The historic six-story building at 250 N. Third Ave.—one of the oldest buildings in the North Loop—is for sale. And, as Brian Martucci reports for Downtown Voices, that could spell the end of Traffic Zone Center for Visual Arts, the only surviving artists' cooperative in downtown Minneapolis. “We may disband and go our various ways,” Harriet Bart, a conceptual artist and founding member of Traffic Zone, tells DTV. Traffic Zone shares a 50-50 ownership split of the building with arts nonprofit Artspace, which means its 23 artists haven't had to worry about being displaced since buying it in the '90s. But the 135-year-old building needs a lot of work, and the property's value (and associated taxes) keep climbing.

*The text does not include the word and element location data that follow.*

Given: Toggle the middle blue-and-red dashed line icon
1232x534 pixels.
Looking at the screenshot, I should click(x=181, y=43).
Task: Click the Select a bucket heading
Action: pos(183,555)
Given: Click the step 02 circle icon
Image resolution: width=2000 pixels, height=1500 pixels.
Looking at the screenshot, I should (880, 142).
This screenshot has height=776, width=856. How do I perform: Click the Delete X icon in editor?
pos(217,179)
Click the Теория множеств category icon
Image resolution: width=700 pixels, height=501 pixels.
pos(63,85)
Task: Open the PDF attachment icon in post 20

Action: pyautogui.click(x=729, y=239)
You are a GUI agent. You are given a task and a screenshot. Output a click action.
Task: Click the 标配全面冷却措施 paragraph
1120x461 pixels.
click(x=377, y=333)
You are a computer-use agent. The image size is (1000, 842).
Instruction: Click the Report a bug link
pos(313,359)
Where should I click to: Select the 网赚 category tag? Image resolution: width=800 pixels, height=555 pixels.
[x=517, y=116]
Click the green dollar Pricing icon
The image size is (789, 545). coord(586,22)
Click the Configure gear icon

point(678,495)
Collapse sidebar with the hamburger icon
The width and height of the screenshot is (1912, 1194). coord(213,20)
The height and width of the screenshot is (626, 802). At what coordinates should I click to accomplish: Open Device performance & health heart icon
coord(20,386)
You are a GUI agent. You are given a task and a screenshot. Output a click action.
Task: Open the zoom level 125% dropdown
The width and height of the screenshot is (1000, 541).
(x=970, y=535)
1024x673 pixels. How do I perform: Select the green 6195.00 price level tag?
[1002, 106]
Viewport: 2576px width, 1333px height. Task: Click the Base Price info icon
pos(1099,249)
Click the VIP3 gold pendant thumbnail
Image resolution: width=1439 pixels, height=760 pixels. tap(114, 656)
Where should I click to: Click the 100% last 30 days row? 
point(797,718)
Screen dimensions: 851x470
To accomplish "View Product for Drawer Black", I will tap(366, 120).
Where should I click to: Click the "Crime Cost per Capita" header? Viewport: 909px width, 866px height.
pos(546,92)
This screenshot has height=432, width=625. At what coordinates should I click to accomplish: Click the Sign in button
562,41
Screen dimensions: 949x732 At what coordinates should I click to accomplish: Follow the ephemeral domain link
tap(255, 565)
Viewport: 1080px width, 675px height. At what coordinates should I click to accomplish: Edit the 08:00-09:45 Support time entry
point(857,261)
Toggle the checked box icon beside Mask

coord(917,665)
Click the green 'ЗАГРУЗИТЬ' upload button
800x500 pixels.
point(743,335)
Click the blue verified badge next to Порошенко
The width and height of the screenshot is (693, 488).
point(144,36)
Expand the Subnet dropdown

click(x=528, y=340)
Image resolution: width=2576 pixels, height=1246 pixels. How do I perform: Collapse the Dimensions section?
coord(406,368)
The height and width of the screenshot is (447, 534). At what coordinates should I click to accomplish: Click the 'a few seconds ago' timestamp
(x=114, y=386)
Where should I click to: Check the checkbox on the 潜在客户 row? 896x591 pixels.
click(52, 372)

Not every artist has given up yet though: “Some of us hope for a guardian angel,” says Traffic Zone co-founder Perci Chester. “It wasn’t clear what was at stake [when the cooperative voted to sell] and things have evolved over the past year.”

Cedar-Riverside Small Businesses Need Help After Fire

The West Bank Business Association has set up a GoFundMe for a number of Minneapolis small businesses after a Wednesday morning fire rendered their buildings "uninhabitable." The fire claimed two buildings on the 1800 block of Sixth Street S., and affected businesses include Al Ruwada Home Daycare, Ayantu LLC, Safari Tax and Immigration, a spa, and a therapist's office. All are uninsured, according to the GoFundMe, which has raised $1,730 thus far towards its $50,000 goal. Toss 'em a few bucks, if you can.